There are some pretty clear issues with Maura and Shelley’s marriage (the fact that Maura didn’t fully comprehend a huge part of herself, and thus had to hide her growing understanding by stealing away to, say, a cross-dressing camp). But they are still exceedingly sympathetic towards one another following their divorce — at least until they briefly rekindle a spark in the second season. Like Maura, the late Nathaniel Fisher had a side of himself he wouldn’t share with his wife, and so he actually had a strange room he’d go to — a room whose purpose is never revealed — above an Indian restaurant. Unlike Maura and Shelley, Nathaniel’s death and secrecy means that his spouse will never comprehend him fully. Beyond this is Ruth’s less understatedly dysfunctional second marriage. She impulsively becomes attached to a lovely man she meets at a hardware store…who turns out to be a serial monogamist with psychotic depression that leads him to hide out in the Fishers’ bomb shelter.

Dysfunctional Parental Relationships Winner: The Pfeffermans

None of these categories of “dysfunction” suggest a lack of love. This one’s difficult, because both Maura and Shelley are loving parents, but the bitterness that comes out in an intergenerational fashion here is pretty unparalleled. (As, quite often, is the affection.) Overall, the Pfeffermans are just a far more expressive family than the Fishers, and the awful things they can do to each other are consequently more shocking.

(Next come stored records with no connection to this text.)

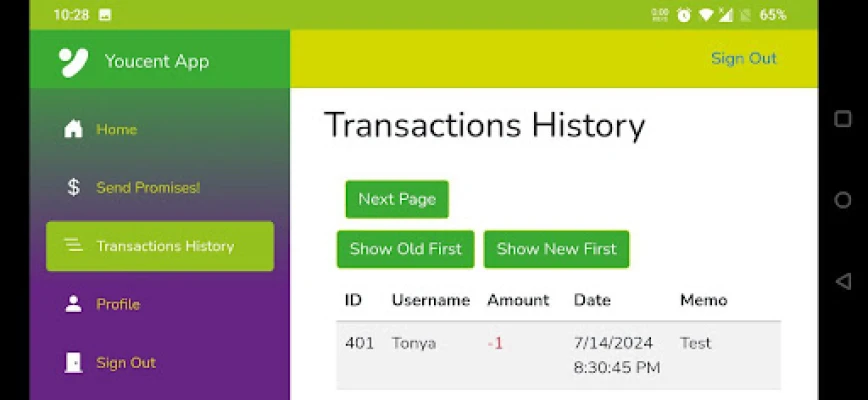Screen dimensions: 868x400
Task: Tap the Android back triangle icon
Action: (842, 280)
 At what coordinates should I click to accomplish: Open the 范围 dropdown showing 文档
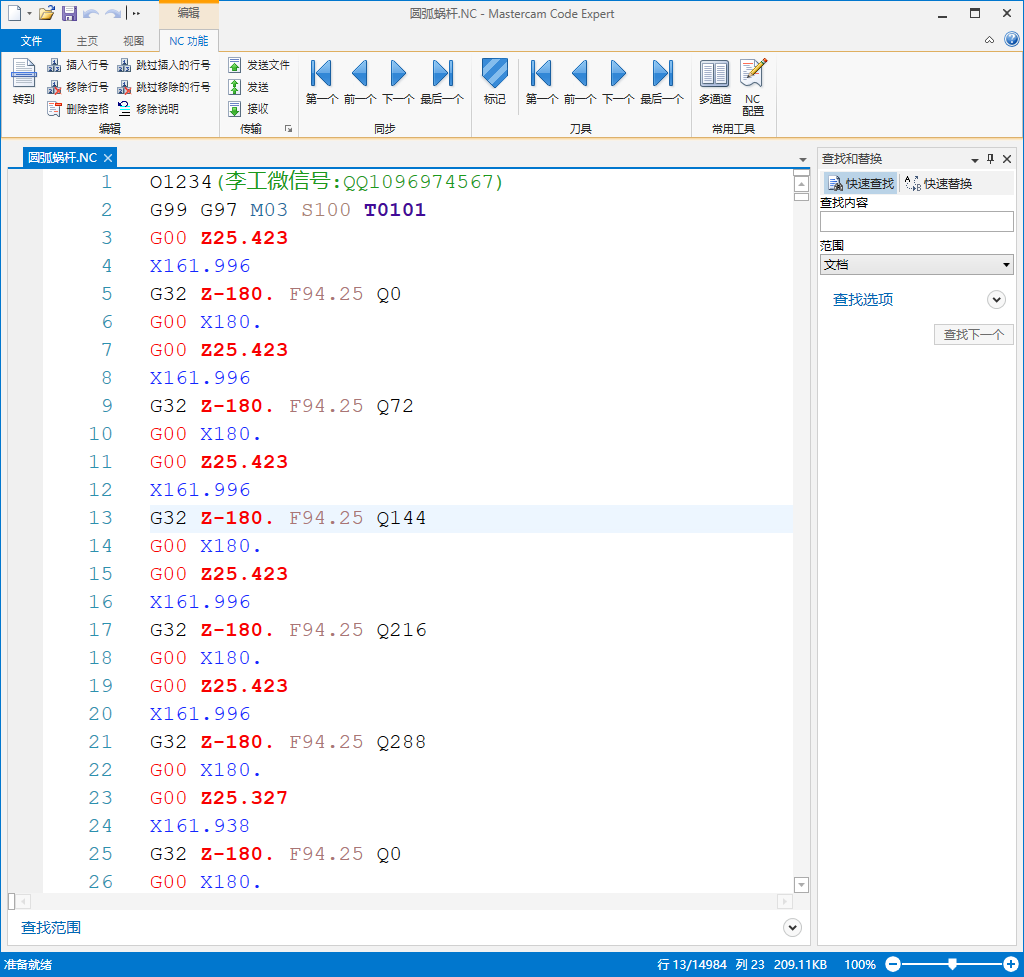[x=916, y=265]
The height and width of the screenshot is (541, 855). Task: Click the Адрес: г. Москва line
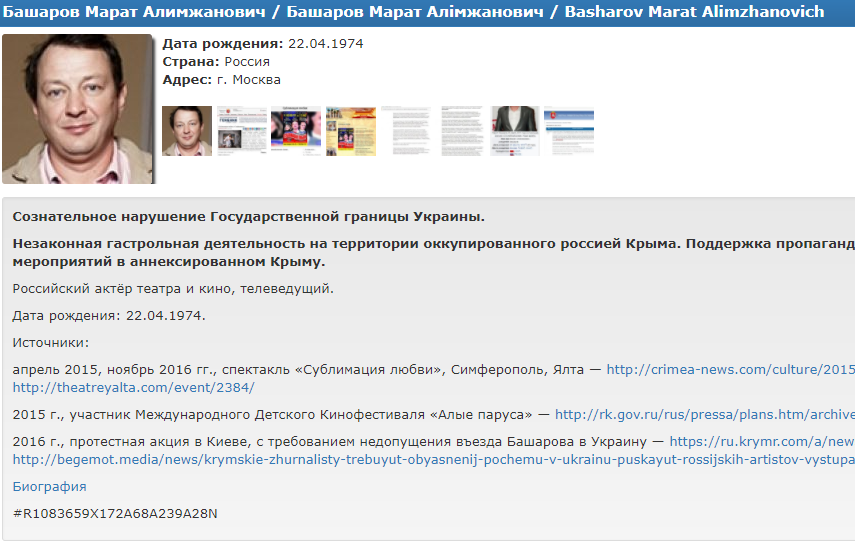[x=221, y=80]
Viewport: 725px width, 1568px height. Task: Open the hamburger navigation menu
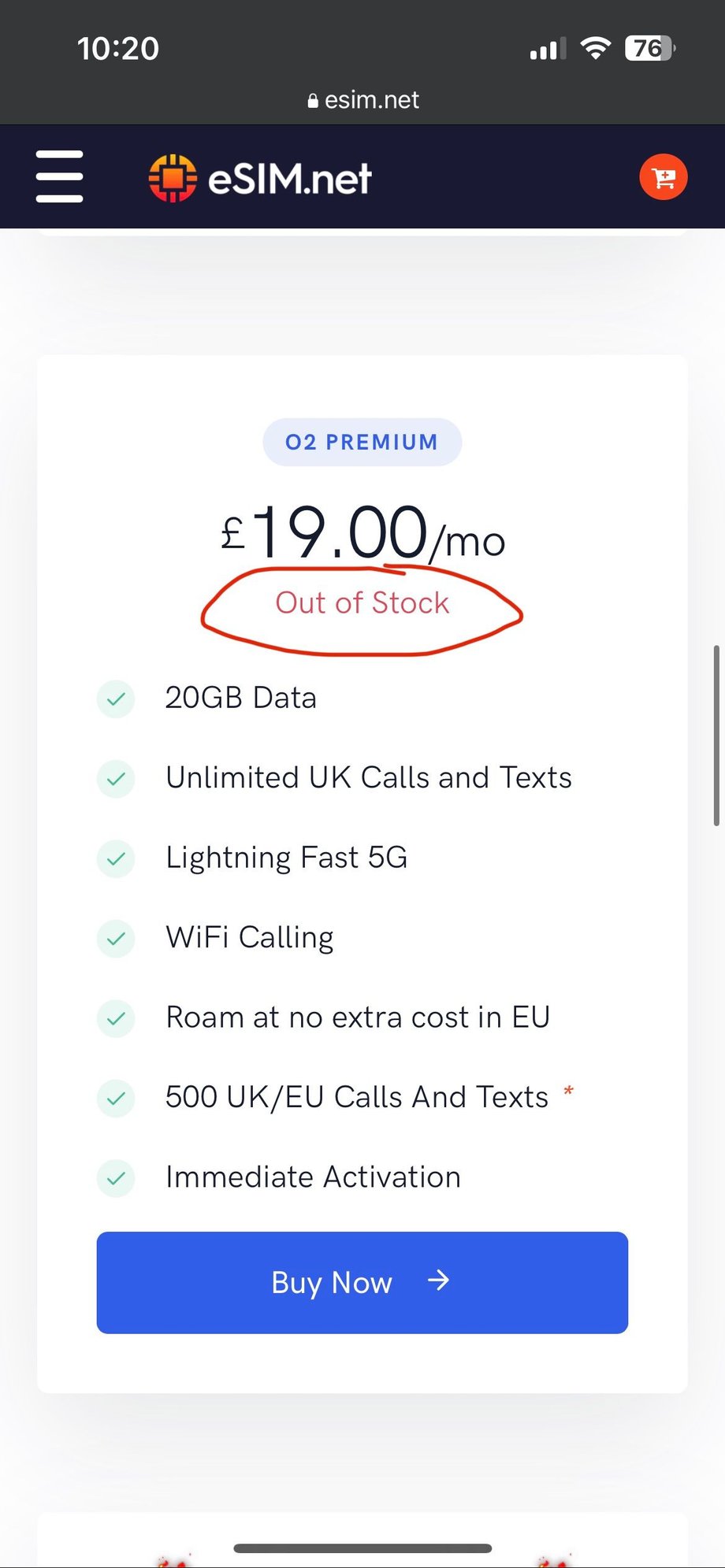[x=59, y=176]
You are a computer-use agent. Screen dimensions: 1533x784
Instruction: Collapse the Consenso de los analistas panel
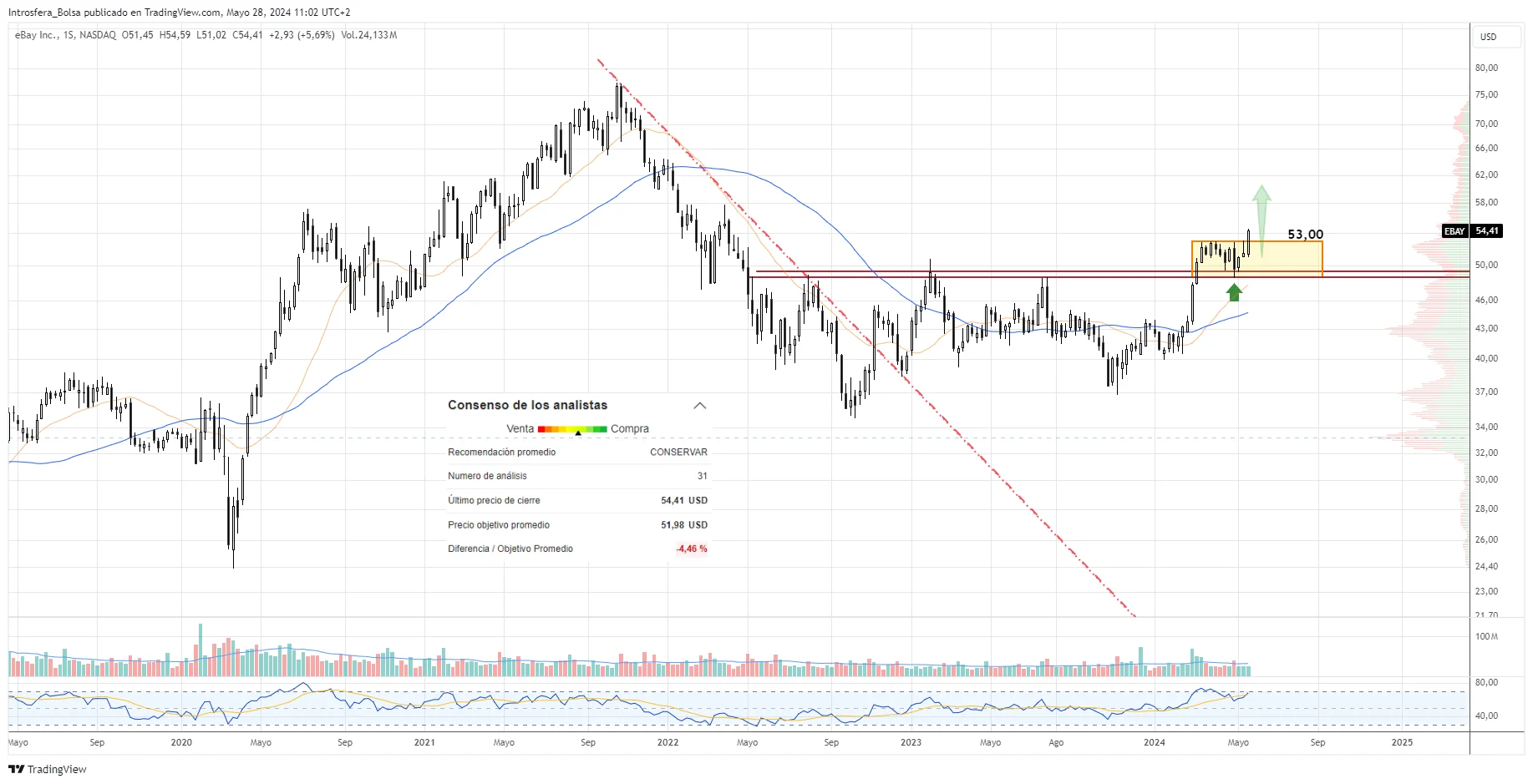[x=700, y=406]
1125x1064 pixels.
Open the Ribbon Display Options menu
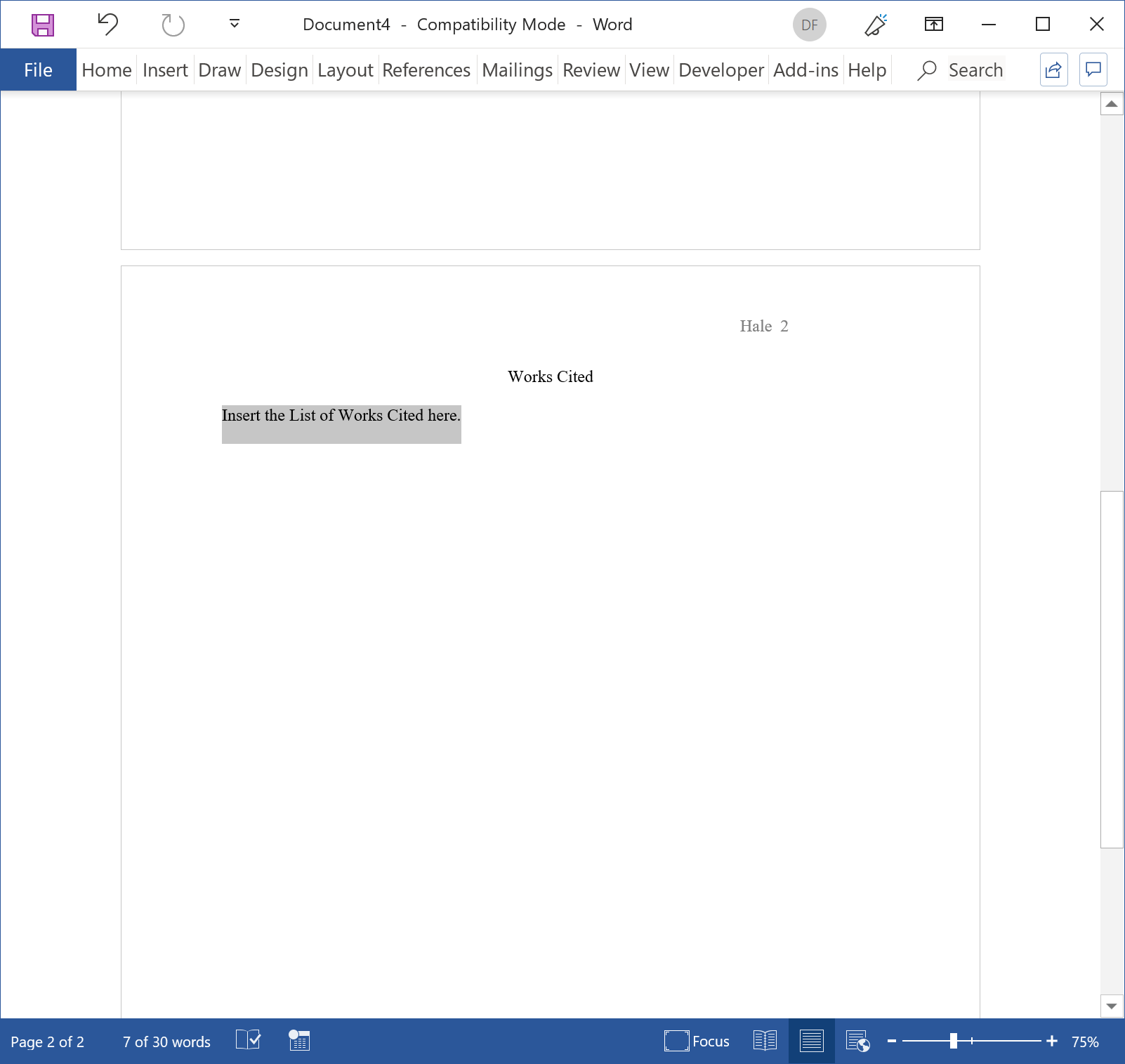934,25
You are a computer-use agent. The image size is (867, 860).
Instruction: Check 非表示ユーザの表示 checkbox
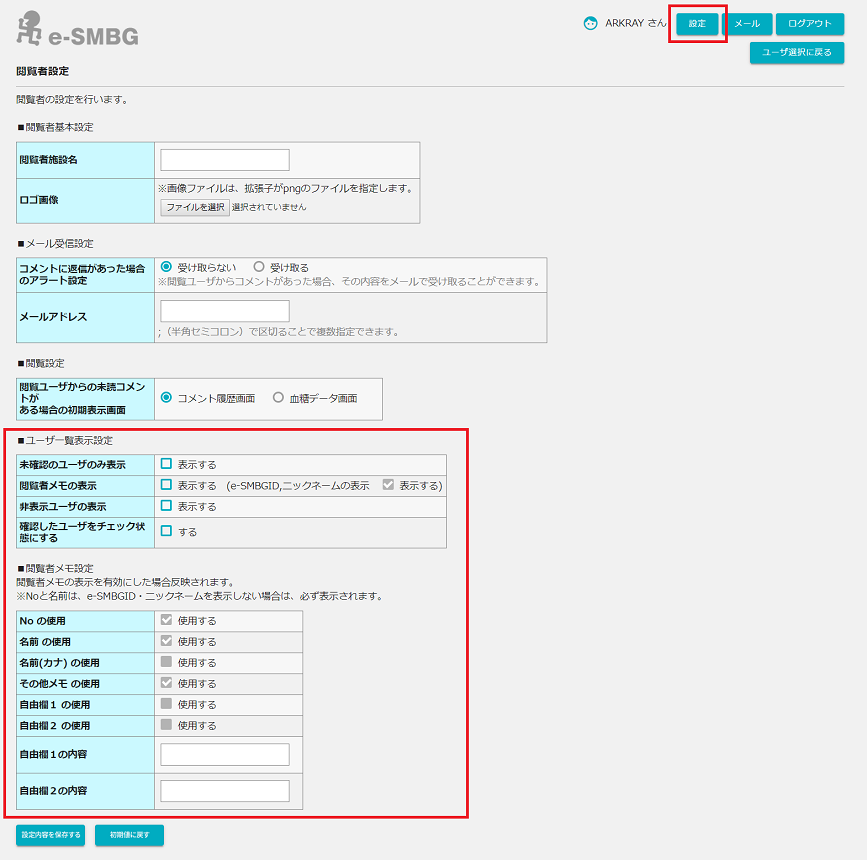point(167,506)
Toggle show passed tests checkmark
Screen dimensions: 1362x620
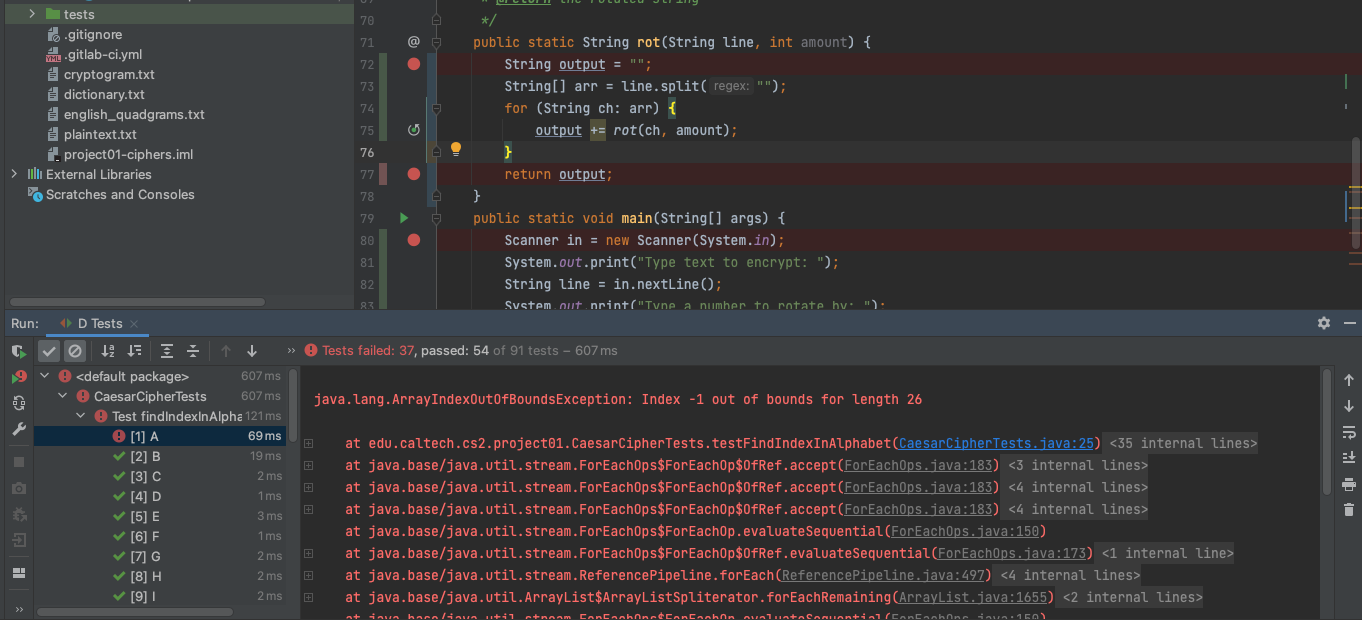49,351

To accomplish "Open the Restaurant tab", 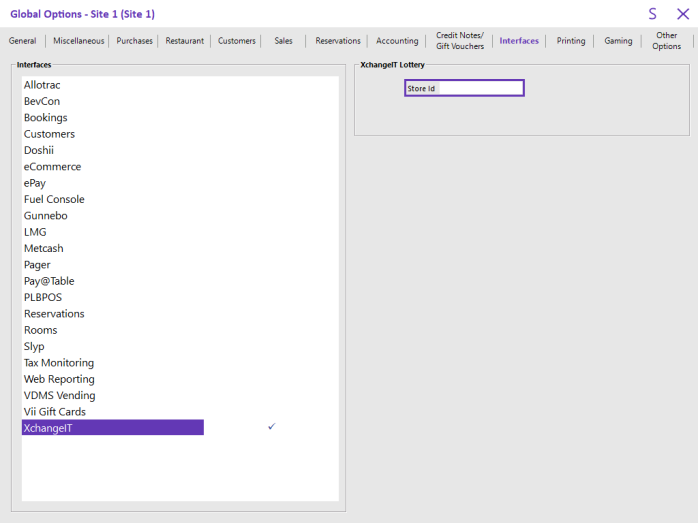I will coord(184,41).
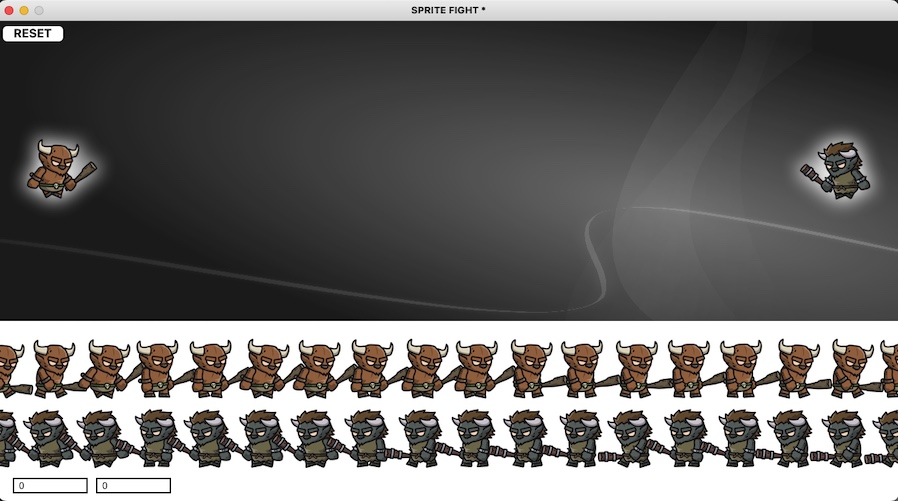Click the SPRITE FIGHT window title
This screenshot has height=501, width=898.
[x=448, y=10]
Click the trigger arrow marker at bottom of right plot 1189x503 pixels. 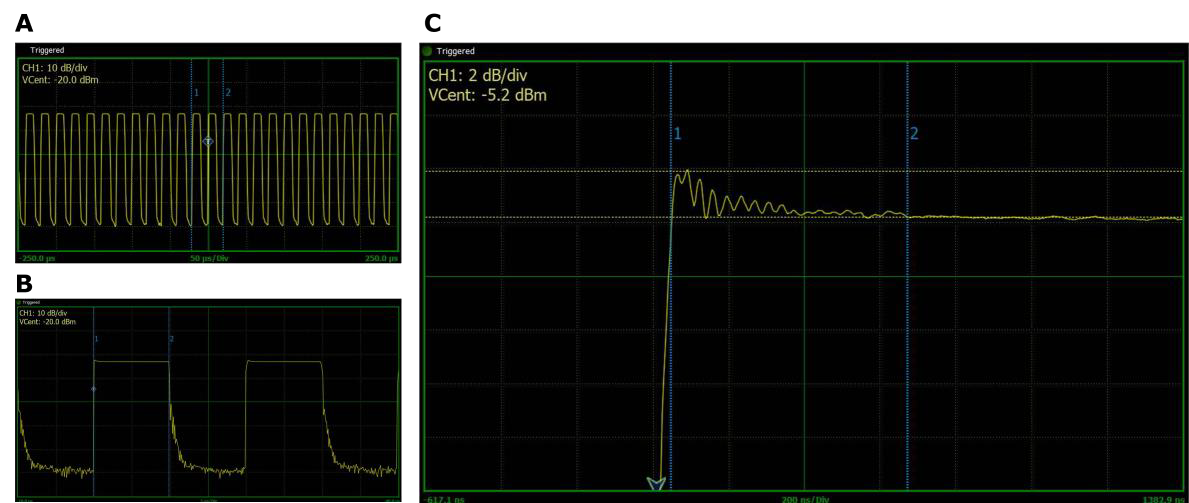[656, 484]
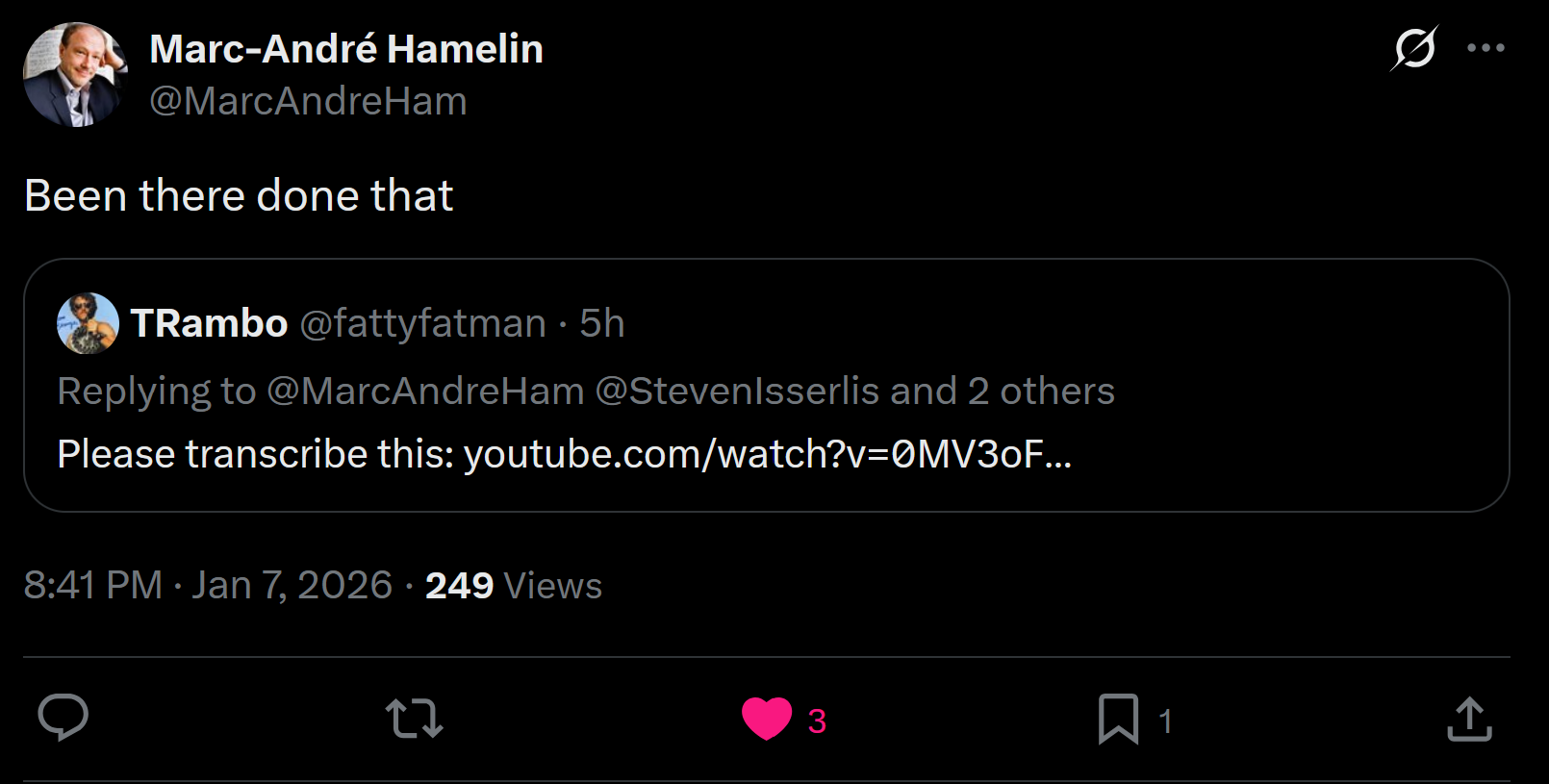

Ali will always be somewhat selfish, but the way Maura calls her out about it at a shiva — at which none of them truly mourned the lost — at the end of Season 2 is one of the more venomous scenes on recent TV. Also, the complex relationship both Shelley and Maura have to the fact that Josh was molested, and how they kept the fact that he had a child a secret from him, now seems like it’ll be a permanent scar on their relationship.

The Fisher children, meanwhile, were never as close with their parents (one of whom dies at the beginning of Six Feet Under), which means they have less room to harm each other. Their dysfunction exists in what’s not said, in the absences between occasional outbursts of expressions of love.

Dysfunctional Sibling Relations Winner: The Fishers

While the Pfeffermans certainly have their grudges, none of them quite matches the acrimony David feels towards Nate early in Six Feet Under. “Jesus. Put your dicks out and measure them. Let’s get this over with,” Claire exclaims in the first episode, in response to the immediate sense of competition established whenever the two are in the same room. David, who never left home and who is the heir to the family business, is envious of Nate, whose hippie sensibilities took him to Seattle to work in a food co-op and never floss. Nate similarly disdains his own unrooted life (literally: he bemoans having a series of root canals due to the whole not-having-the-self-respect-to-floss thing). But Nate’s return to family values just happens to further perturb David, because now all of a sudden, Nate can effortlessly fall back into the family business and favor without having paid his dues. Of course, the tension is compounded by David’s insecurity about his sexuality.

Traumatic Family Histories… Leading to Current Dysfunctionality Winner: the Pfeffermans

This one unequivocally goes to the Pfeffermans, though one wouldn’t have known it until this season. As Ali becomes interested in “genetic trauma,” the family’s past in pre-Holocaust Berlin weaves its way through the season, focusing on Gittel, Maura’s trans aunt, played by Hari Nef. As this plot line unravels, we see how Maura’s mother was pried away from her sister — whose fate as a trans Jew is pretty obvious — not long before she gave birth to Maura upon moving to America. This history and this loss, the season suggests, is an intrinsic link to the sense of longing, incompletion and uncertainty that courses through the Pfeffermans’ existence. (On Six Feet Under, Ruth describes — pretty much in passing — a difficult child in an apartment with an impoverished amputee mother… but I think we can give this one to the Pfeffermans.)

Aaaaand the winner (of this completely unquantifiable thing) is: The Fishers!